__EXERCISE OBJECTIVE__
Take the listing below and print exactly the lines starting at the line containing "This screenshot has height=551, width=751." and ending at the line containing "The height and width of the screenshot is (382, 1568).", both ends included, and no others.

-------

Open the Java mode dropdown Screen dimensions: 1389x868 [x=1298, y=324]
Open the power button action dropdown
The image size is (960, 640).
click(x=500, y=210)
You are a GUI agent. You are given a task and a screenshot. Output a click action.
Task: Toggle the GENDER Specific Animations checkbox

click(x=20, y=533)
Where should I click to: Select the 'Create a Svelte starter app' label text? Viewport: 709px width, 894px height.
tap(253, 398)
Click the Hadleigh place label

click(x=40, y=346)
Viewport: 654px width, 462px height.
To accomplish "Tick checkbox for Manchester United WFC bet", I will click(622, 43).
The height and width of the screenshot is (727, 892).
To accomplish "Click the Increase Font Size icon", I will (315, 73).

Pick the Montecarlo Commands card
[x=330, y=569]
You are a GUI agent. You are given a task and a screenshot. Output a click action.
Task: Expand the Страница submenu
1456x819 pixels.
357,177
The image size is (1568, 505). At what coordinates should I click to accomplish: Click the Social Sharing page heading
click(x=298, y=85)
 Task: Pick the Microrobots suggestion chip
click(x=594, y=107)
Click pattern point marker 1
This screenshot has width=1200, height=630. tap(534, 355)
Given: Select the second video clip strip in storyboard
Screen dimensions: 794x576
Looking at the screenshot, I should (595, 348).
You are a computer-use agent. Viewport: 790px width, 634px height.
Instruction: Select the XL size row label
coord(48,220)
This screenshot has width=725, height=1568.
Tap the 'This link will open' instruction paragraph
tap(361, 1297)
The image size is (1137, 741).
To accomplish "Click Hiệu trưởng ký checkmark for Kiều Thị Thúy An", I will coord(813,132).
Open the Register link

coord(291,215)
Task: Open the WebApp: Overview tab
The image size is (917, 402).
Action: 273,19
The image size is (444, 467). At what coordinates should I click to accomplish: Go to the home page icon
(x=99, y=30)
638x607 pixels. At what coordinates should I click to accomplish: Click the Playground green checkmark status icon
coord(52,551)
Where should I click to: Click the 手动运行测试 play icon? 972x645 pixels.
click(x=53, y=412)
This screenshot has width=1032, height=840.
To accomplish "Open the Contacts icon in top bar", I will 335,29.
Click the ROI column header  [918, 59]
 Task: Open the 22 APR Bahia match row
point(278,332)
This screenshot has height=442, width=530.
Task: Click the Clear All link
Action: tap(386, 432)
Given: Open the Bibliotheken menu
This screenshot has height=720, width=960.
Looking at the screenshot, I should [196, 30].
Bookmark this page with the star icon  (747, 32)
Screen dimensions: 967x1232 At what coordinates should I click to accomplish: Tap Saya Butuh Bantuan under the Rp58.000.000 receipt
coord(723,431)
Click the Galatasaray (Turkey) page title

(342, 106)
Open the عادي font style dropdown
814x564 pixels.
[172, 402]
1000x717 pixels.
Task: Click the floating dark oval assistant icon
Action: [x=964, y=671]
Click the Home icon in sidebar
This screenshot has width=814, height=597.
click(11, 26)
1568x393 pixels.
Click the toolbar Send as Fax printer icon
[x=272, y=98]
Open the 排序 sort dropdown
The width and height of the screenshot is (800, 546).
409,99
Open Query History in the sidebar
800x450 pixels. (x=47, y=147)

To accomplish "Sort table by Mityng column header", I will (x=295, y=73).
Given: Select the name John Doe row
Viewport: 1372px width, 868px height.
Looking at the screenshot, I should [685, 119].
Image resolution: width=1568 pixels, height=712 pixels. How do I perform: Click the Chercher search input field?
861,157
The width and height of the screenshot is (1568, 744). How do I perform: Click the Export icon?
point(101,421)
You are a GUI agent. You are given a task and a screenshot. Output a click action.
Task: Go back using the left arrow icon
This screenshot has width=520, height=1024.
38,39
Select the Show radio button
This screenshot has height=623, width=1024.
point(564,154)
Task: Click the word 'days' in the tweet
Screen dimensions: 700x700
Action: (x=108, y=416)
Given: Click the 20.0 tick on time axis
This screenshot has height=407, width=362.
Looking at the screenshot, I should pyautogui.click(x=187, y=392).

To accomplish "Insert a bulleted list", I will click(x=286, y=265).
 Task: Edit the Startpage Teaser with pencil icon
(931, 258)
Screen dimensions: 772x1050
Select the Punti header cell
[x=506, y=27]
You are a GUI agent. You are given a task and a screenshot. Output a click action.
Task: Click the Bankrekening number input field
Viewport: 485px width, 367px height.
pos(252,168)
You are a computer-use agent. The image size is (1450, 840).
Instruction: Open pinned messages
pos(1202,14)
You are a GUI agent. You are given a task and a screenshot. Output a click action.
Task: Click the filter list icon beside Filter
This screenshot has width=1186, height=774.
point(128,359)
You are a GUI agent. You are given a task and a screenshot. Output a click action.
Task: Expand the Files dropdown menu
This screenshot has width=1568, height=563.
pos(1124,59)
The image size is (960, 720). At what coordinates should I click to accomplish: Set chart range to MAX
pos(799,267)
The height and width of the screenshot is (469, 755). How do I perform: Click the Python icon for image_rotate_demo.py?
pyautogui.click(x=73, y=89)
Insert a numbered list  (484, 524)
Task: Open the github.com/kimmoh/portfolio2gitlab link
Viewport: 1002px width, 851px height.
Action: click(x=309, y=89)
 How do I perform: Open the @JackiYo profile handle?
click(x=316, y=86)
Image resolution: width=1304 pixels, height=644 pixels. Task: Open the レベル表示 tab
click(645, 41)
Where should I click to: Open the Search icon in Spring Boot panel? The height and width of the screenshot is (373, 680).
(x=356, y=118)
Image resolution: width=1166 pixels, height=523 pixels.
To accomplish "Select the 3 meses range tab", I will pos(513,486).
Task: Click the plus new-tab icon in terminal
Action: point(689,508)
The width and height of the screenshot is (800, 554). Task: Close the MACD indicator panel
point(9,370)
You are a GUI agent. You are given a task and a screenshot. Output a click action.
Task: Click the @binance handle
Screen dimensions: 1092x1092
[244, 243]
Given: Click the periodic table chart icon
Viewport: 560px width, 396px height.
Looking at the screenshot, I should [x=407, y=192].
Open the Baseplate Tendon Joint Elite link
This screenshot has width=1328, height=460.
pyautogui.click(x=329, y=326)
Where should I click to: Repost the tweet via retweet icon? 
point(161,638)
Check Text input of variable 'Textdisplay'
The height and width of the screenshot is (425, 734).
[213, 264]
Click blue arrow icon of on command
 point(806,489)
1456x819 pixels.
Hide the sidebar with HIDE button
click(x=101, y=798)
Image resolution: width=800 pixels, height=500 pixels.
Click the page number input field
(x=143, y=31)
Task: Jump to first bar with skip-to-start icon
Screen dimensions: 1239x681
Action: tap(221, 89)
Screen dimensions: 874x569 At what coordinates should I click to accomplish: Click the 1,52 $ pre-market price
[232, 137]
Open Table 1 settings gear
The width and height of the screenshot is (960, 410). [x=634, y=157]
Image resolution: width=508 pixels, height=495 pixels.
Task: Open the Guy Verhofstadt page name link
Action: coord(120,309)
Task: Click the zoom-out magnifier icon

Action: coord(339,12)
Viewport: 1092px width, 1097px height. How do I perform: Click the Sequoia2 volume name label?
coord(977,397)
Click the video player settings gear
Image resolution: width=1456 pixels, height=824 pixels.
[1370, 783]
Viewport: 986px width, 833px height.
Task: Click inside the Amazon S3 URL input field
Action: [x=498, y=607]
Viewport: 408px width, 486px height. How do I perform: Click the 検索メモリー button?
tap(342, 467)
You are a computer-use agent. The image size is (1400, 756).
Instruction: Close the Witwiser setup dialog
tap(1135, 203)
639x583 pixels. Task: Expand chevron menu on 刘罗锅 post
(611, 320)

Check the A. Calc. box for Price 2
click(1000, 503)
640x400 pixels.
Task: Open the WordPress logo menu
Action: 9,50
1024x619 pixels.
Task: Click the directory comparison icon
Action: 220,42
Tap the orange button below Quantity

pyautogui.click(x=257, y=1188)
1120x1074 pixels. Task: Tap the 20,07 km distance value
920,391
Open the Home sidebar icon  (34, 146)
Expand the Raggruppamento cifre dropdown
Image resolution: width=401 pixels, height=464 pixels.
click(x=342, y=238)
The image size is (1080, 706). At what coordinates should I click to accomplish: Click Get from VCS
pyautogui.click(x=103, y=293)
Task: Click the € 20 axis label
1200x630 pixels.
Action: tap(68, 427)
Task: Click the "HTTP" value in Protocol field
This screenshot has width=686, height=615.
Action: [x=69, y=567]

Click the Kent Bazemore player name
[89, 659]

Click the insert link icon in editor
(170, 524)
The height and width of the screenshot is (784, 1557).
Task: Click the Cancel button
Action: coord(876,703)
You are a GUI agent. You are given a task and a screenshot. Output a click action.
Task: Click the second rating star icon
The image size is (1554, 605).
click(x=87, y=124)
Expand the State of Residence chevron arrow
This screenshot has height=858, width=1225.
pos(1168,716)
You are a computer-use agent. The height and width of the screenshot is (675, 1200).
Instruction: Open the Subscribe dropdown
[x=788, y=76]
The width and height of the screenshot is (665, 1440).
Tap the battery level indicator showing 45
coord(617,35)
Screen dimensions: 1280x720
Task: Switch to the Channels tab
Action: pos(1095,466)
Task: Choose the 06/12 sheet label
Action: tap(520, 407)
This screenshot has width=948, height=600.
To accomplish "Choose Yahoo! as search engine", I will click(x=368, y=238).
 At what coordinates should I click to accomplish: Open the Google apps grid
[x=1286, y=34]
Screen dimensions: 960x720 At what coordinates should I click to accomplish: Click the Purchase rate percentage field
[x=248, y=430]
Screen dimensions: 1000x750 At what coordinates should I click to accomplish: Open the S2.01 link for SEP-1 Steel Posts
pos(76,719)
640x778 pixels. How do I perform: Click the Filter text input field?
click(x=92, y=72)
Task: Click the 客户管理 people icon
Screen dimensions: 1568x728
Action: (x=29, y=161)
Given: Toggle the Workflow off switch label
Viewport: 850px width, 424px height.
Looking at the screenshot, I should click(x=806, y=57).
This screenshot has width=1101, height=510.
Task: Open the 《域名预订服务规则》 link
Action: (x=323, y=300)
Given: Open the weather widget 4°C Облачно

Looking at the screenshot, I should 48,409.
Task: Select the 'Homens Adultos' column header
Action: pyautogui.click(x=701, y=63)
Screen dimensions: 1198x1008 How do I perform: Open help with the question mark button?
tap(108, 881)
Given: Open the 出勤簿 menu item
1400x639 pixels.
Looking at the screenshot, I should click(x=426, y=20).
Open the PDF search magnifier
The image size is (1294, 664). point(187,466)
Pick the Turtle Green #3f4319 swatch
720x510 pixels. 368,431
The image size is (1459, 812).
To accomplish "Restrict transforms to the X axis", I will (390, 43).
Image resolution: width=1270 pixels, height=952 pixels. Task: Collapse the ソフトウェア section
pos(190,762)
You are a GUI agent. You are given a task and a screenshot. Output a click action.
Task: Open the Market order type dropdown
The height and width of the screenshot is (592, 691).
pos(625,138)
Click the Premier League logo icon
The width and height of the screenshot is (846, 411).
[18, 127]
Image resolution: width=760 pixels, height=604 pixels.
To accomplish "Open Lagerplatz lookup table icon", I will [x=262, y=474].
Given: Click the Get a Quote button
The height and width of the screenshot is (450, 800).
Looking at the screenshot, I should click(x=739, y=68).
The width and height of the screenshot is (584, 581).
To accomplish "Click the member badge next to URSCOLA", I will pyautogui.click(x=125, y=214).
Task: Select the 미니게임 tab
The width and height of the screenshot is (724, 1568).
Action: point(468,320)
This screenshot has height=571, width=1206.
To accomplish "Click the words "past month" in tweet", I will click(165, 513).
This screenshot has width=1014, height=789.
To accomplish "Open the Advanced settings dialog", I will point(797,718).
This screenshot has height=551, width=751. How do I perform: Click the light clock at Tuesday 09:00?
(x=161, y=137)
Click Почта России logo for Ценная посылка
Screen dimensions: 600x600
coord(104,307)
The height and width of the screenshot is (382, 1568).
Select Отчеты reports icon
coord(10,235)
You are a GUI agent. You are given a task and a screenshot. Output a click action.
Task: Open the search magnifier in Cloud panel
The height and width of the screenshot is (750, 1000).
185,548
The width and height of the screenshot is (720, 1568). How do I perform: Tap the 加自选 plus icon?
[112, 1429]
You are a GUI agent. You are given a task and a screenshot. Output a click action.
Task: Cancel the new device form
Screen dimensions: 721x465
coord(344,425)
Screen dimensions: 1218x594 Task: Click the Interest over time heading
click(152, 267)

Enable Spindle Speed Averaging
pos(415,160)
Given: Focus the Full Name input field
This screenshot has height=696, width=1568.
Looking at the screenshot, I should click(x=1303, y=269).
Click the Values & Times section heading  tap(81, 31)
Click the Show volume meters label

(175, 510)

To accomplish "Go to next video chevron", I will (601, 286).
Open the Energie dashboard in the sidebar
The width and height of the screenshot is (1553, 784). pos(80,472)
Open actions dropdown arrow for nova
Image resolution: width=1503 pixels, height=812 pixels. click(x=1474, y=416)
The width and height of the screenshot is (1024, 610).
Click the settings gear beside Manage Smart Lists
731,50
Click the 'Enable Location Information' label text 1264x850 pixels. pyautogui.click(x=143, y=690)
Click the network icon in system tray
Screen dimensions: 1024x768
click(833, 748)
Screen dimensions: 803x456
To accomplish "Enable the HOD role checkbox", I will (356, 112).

-------

__SOLVED PROBLEM__
This screenshot has height=551, width=751. How do I perform: Click the light clock at Tuesday 09:00?
(x=161, y=137)
Click Почта России logo for Ценная посылка
Screen dimensions: 600x600
coord(104,307)
The height and width of the screenshot is (382, 1568).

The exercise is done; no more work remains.